Рожки вешалки, на которую устремил рассеянный взгляд Пётр Алексеевич, были увенчаны деревянными шариками и походили на пугливые рожки улиток: прикоснись к ним – и они спрячутся, втянутся без следа в осиновую массу стены.

– Я, кажется, и сам забыл. – Пётр Алексеевич потёр влажный лоб. – Там речь шла про два царства: наше, повседневное, и тридесятое, построенное на мечтах, – которые оба нужны человеку…

– Заметь, – профессор перевернулся на живот, – ты, чёрт дери, сам свидетельствуешь в пользу моих слов. Ну, про строгость нравов старозаветной глубинки, куда растленность образованных столиц доходит не так скоро.

– Но зачем этот морализм? В святоотеческом предании Бог – запредельный источник всякой любви. И эта общая для всех любовь простирается к каждому из нас наиболее соответствующим для него образом.
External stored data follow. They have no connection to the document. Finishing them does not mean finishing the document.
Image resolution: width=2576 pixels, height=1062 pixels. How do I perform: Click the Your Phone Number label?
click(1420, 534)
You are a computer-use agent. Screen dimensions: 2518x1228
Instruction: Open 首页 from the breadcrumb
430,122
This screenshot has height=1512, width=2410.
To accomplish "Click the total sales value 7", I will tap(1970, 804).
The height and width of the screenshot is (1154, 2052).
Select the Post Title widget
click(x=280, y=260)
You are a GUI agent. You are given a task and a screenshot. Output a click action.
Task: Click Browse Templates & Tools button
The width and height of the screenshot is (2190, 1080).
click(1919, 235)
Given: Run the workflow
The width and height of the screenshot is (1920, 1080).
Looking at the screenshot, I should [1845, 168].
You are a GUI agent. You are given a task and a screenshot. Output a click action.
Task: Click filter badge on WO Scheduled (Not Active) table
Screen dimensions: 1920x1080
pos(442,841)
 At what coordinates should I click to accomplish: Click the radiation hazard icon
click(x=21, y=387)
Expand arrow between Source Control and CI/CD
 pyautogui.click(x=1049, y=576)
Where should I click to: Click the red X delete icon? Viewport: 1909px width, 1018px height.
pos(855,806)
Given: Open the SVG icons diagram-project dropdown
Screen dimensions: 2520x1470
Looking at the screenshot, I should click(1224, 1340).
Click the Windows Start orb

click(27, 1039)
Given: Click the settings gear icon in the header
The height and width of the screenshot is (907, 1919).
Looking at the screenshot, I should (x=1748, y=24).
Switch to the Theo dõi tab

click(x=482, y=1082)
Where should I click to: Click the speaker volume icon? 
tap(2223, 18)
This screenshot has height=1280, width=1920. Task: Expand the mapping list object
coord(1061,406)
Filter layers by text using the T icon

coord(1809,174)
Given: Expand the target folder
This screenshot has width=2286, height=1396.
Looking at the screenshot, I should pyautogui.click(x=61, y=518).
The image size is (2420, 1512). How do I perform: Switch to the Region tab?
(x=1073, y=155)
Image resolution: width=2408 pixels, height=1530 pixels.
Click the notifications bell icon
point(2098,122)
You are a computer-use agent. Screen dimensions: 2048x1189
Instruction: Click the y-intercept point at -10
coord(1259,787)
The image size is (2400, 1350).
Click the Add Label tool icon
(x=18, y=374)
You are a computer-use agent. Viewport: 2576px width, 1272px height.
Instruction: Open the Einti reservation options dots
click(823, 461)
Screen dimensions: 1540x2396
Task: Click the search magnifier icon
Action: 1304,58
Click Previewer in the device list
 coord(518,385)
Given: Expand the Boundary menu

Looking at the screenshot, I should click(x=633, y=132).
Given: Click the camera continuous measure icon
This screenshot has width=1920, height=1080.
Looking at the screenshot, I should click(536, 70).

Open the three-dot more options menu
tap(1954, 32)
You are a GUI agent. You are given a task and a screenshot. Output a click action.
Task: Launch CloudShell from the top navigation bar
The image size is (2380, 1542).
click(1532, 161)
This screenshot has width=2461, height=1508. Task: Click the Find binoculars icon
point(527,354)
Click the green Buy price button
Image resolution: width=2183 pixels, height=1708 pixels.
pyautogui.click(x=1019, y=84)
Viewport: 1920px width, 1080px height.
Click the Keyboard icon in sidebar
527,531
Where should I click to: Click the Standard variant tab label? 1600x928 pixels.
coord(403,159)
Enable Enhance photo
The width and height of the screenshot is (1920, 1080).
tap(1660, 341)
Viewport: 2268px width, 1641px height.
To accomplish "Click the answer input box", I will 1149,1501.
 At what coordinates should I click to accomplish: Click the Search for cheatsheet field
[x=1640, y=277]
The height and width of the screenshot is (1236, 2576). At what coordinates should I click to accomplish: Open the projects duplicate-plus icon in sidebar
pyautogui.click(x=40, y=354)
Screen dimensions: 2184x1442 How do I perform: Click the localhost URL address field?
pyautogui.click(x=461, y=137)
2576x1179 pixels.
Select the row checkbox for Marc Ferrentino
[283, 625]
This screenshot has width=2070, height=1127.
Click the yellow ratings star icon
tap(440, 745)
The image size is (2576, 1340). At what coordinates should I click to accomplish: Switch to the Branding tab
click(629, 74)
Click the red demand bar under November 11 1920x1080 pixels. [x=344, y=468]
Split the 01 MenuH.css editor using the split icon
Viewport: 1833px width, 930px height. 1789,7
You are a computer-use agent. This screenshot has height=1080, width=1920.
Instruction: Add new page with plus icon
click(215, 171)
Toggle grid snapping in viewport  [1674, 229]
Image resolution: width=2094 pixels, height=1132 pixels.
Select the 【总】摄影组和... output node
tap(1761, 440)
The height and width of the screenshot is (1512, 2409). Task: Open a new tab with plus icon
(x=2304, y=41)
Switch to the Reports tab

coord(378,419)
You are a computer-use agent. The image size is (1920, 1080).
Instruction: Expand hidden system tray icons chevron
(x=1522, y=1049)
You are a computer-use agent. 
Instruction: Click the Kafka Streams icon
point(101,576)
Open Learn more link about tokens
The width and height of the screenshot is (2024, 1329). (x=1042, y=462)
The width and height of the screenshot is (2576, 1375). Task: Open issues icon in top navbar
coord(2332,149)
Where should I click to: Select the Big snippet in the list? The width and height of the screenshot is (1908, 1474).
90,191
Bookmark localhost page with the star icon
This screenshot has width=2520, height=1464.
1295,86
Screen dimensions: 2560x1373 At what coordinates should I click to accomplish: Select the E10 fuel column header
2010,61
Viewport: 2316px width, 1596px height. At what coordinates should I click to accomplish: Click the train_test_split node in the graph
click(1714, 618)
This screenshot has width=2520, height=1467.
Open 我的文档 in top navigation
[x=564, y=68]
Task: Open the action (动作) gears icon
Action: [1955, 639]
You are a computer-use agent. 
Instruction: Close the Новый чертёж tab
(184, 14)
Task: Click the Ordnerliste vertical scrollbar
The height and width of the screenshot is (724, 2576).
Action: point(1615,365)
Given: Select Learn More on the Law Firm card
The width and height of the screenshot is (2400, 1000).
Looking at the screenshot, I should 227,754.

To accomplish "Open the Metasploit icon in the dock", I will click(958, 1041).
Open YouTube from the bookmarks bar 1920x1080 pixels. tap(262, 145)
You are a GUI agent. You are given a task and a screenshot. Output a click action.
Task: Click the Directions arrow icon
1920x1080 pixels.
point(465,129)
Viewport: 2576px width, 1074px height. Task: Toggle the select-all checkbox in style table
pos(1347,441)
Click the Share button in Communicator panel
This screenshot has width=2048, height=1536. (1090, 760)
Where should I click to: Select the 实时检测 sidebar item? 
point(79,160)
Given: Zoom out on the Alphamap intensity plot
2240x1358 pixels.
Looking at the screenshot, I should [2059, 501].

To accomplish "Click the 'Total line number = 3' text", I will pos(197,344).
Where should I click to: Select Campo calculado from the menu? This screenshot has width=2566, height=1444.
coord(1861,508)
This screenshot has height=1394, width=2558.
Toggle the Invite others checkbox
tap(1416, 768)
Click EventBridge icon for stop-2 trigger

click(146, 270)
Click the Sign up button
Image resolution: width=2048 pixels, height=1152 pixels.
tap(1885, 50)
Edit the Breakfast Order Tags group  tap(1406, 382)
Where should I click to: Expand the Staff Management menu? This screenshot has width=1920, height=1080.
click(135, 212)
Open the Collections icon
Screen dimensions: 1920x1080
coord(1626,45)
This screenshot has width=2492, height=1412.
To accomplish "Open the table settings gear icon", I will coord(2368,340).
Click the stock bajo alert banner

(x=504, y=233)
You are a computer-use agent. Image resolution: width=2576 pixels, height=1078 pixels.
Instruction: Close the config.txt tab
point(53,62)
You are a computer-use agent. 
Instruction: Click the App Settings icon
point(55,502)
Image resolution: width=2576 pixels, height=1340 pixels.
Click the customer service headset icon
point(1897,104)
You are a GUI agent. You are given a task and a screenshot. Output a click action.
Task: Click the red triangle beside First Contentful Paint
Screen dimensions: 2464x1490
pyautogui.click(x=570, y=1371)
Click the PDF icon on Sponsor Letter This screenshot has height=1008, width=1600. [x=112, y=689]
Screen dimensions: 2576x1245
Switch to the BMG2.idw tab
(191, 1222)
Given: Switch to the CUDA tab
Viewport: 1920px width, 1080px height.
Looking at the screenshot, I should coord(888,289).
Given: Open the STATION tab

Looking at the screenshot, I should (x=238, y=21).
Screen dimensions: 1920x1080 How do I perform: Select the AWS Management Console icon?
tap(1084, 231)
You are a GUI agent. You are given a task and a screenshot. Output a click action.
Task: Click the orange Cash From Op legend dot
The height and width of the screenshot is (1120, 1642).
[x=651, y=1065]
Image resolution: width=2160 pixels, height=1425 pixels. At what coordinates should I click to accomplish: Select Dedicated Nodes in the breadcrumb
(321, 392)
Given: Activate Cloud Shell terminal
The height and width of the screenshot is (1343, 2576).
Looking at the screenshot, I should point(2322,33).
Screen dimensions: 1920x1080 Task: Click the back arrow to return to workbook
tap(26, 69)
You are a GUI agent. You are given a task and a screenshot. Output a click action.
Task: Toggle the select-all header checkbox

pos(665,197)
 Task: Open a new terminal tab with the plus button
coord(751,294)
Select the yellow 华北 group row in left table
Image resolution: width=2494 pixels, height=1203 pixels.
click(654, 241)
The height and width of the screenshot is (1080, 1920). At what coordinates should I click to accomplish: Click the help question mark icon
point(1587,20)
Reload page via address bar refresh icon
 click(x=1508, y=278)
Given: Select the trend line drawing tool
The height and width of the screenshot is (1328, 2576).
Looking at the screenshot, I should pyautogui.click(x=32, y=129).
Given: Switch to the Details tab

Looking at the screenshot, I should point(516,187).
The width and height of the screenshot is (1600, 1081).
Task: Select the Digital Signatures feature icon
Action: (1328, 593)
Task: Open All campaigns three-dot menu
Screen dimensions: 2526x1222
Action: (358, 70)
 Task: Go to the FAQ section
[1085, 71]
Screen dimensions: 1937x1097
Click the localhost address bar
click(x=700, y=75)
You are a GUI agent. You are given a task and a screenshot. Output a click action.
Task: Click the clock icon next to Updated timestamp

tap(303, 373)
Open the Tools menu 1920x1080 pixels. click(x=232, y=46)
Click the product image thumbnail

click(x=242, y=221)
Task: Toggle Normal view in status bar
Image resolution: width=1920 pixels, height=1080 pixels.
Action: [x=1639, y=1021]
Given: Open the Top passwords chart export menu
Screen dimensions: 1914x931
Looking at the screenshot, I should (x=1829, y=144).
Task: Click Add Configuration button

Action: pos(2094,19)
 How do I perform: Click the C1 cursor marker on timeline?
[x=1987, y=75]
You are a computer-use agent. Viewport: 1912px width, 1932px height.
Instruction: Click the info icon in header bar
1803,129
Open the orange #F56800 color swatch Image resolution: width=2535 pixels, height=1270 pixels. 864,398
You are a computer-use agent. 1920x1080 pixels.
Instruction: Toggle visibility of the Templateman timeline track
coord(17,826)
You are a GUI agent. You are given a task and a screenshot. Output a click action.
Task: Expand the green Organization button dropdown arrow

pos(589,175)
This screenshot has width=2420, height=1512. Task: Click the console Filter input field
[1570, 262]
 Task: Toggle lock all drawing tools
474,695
Соображаешь?

– Ещё как, – заверил профессор. – У всякого свой вкус и своя манера: кто любит арбуз, а кто офицера.

– Может, иной раз и неказисто простирается, – не стал спорить Пётр Алексеевич, – но при этом сохраняет возможность перерождения в более совершенную форму. Если бы хоть какой-то из ликов Эроса изначально был порицаем церковью, то как «Песнь Песней» могла бы оказаться в каноне священных книг?

– О каком суровом морализме ты говоришь? Не возжелай жены ближнего – об этом, что ли? – Цукатов почесал крепкую ягодицу. – В конце концов, церковь освящает и брак, и материнство.

– Это само собой, – живо кивнул Пётр Алексеевич. – Я о другой суровости. Вот ты говорил, что на Руси не знали той Греции – с шалостями…

– Куда нам. Они, на Олимп глядя, обезьянничали, а наши лешие с кикиморами против олимпийцев – чисто младенцы. Никакой перверсии.

– Так нет же, знали! – Глаза Петра Алексеевича взблеснули. – Всё знали. Сами себе были – Олимп. В старых русских требниках закреплены на диво жёсткие правила альковных отношений. Там рассмотрены все тёмные закоулки порока, как естественного, так и противоестественного, с множеством неприглядных подробностей, будто в декалоге и нет ничего, кроме седьмой заповеди.

Профессор с улыбкой, выражавшей неодолимый скепсис, молчал.

– Было время, в нашей типографии по заказу епархии печатались репринты богослужебной и святоотеческой литературы. Так вот, видел я репринт требника Чудова монастыря – между прочим, четырнадцатый век! – где, в частности, перечислялись обязательные вопросы, которые задаются женщинам на тайной исповеди. Боже мой, в какие бездны окаянства приходилось исповеднику заглядывать! Как дошла до греха – с законным мужем или блудом? Целуя, язык заталкивала в рот? А на подругу возлазила или подруга на тебе творила, как с мужем, грех? А сзади со своим мужем? Сама рукою в своё лоно пестом, вощаным сосудом или чем тыкала? Соромные уды лобызала? Скверны семенные откушала? Вот так буквально, этими словами… Представляешь! С таким же пристрастием опрашивались и мужчины. За каждое отступление от законов естества полагалось два года сухоядения или год поста.

– И правильно. – Цукатов сел на лавку. – Я бы ещё плетей добавил. Пошли-ка поддадим парку.

– А договаривались Тартюфа не включать… – махнул рукой Пётр Алексеевич.

Прихватив замоченные веники, зашли в парную. Профессор плеснул из ковша на зашипевшую каменку и нагнал такого пару, что через миг ноздри им словно опалило пламя.


Вечером приехал Пал Палыч смотреть пчёл. На днях надо было качать мёд – тянуть дальше некуда, Медовый Спас отгуляли ещё на той неделе. Переходя от улья к улью, Пал Палыч снимал с домиков крышки, доставал рамки из магазинов, изучал сквозь сетку, ставил на место; Ника, сестра Полины, тоже в широкополой шляпе с сеткой, окуривала пчёл дымарём.